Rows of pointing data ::
::::::::::
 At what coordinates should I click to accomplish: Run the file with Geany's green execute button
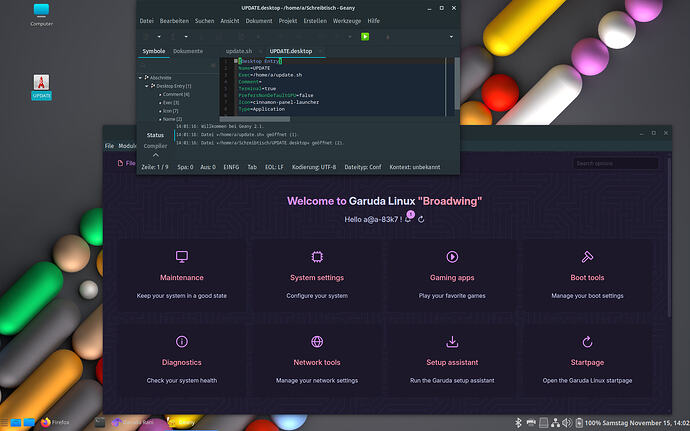pyautogui.click(x=365, y=36)
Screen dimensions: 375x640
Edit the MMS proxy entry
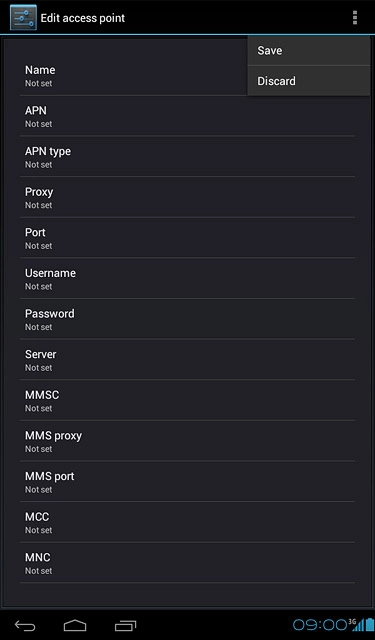188,441
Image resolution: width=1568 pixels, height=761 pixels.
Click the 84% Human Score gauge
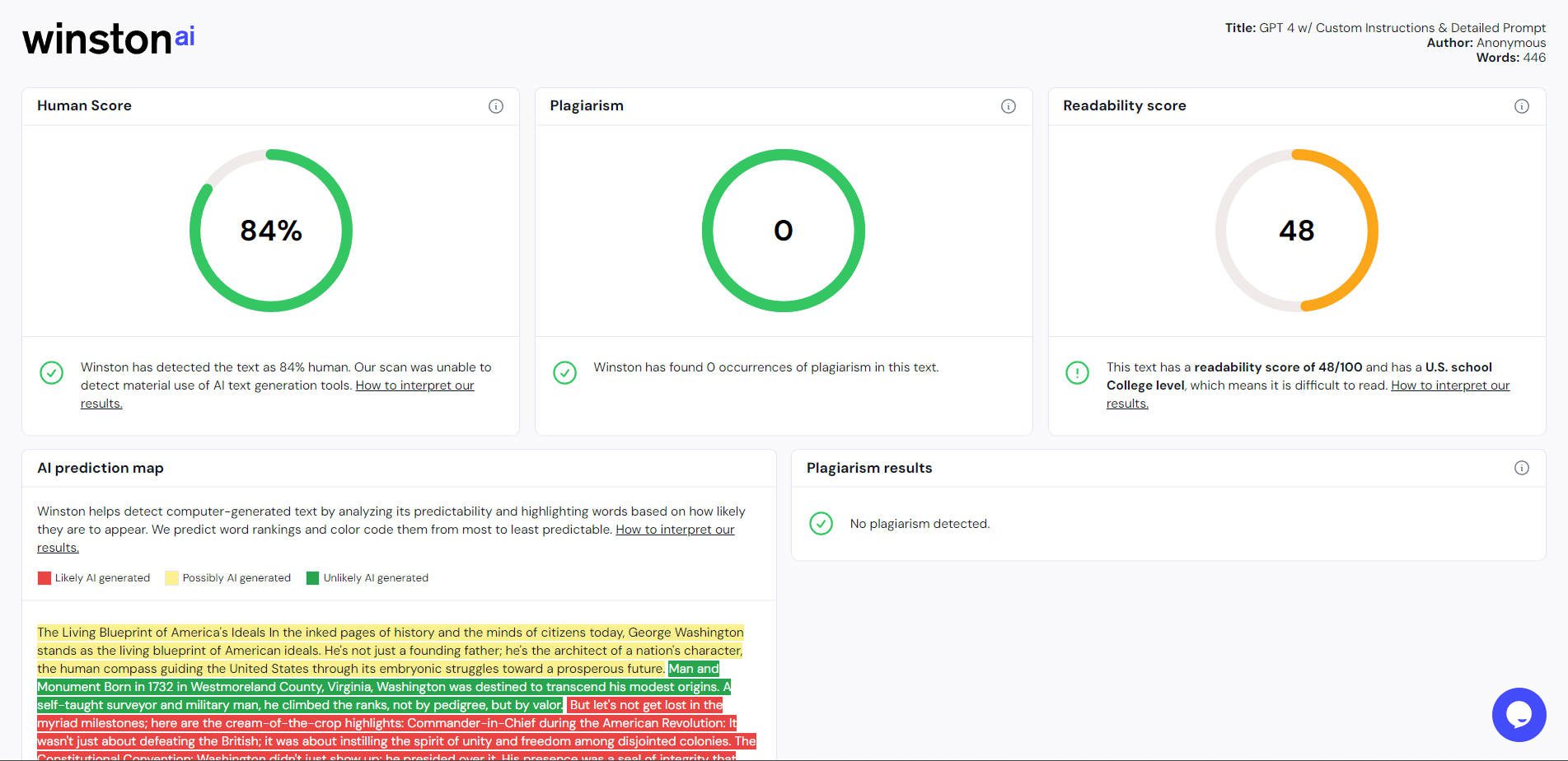tap(269, 231)
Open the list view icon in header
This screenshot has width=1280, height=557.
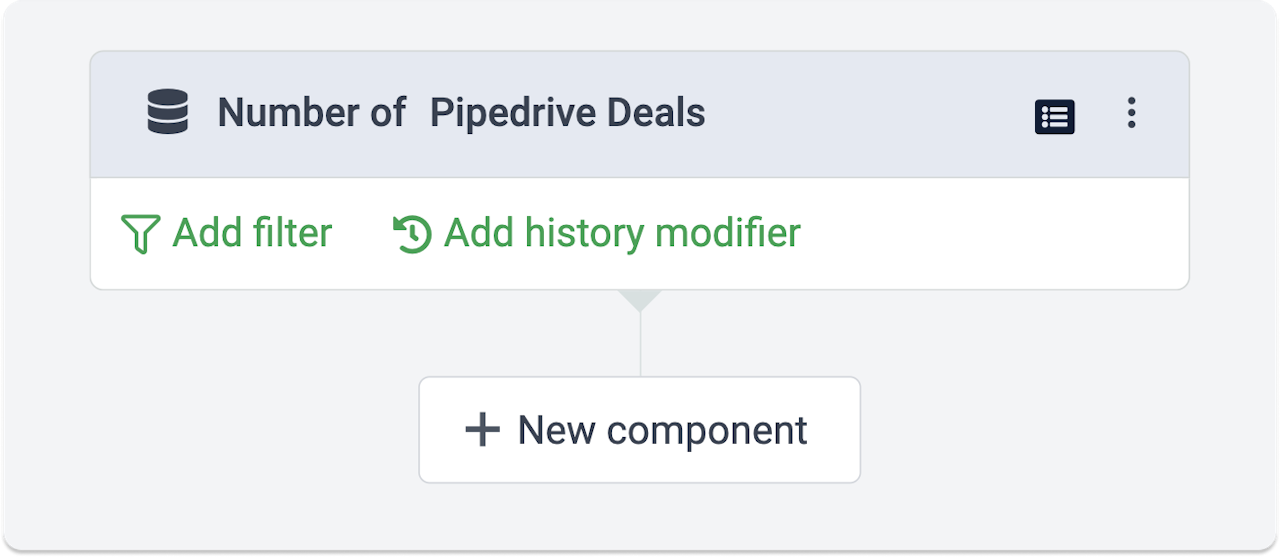tap(1054, 116)

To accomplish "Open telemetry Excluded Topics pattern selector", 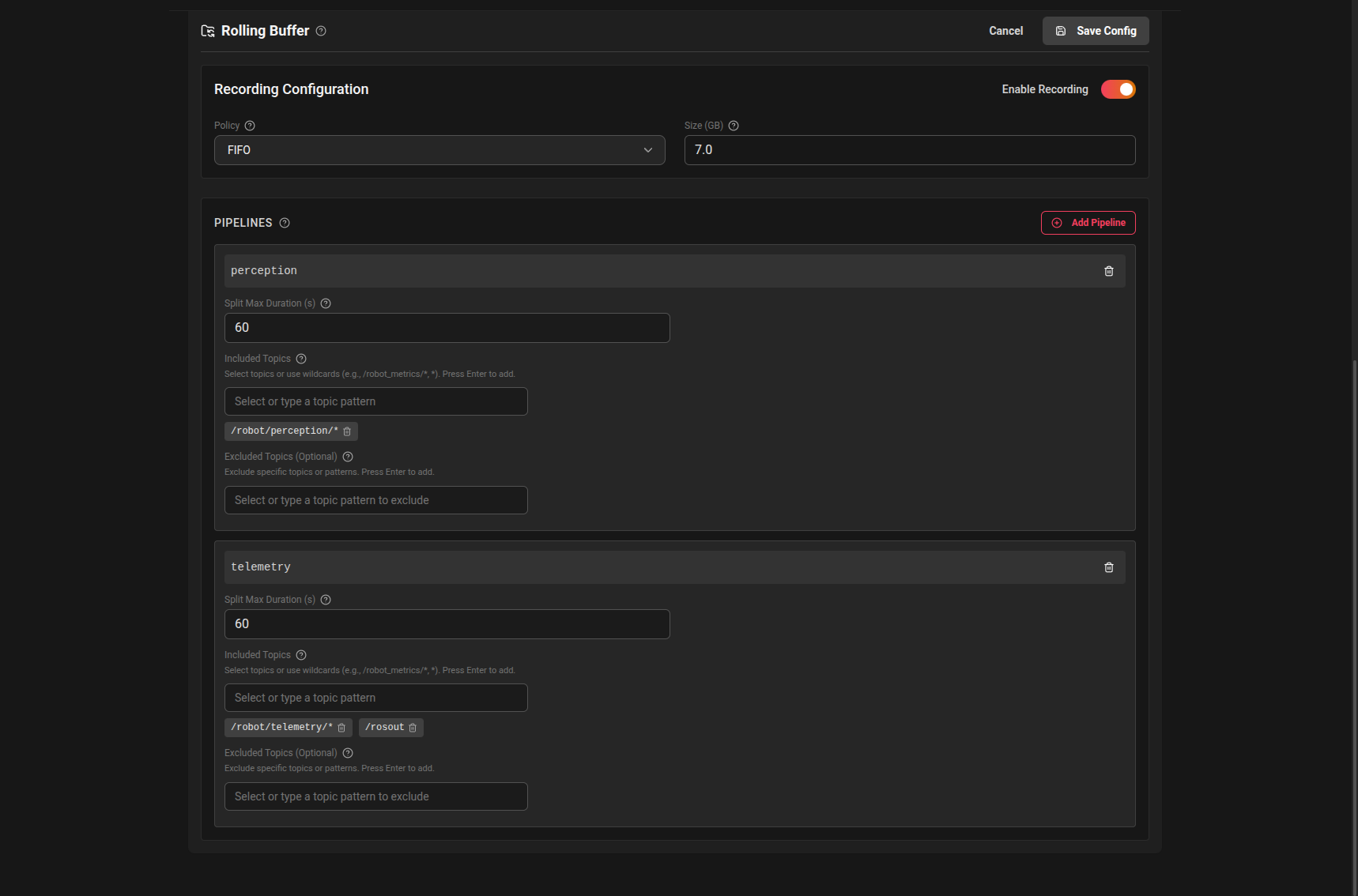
::::::::::
DIRECTIVE ::
Scale the items above by multiplying each coordinate in the answers by 0.2 and rounding to whole numbers, with halves rounded up. Reproduce every line, including the text that comes before each answer, and omit the pictures.

SOLUTION TO THE EXERCISE ::
 At what coordinates should I click to accomplish: Run the file with Geany's green execute button
pyautogui.click(x=73, y=7)
Screen dimensions: 375x640
Edit the MMS proxy entry
38,88
Image resolution: width=1568 pixels, height=761 pixels.
Click the 84% Human Score gauge
tap(54, 46)
Open the list view icon in header
This screenshot has width=1280, height=557.
tap(211, 23)

To accomplish "Open telemetry Excluded Topics pattern selector", 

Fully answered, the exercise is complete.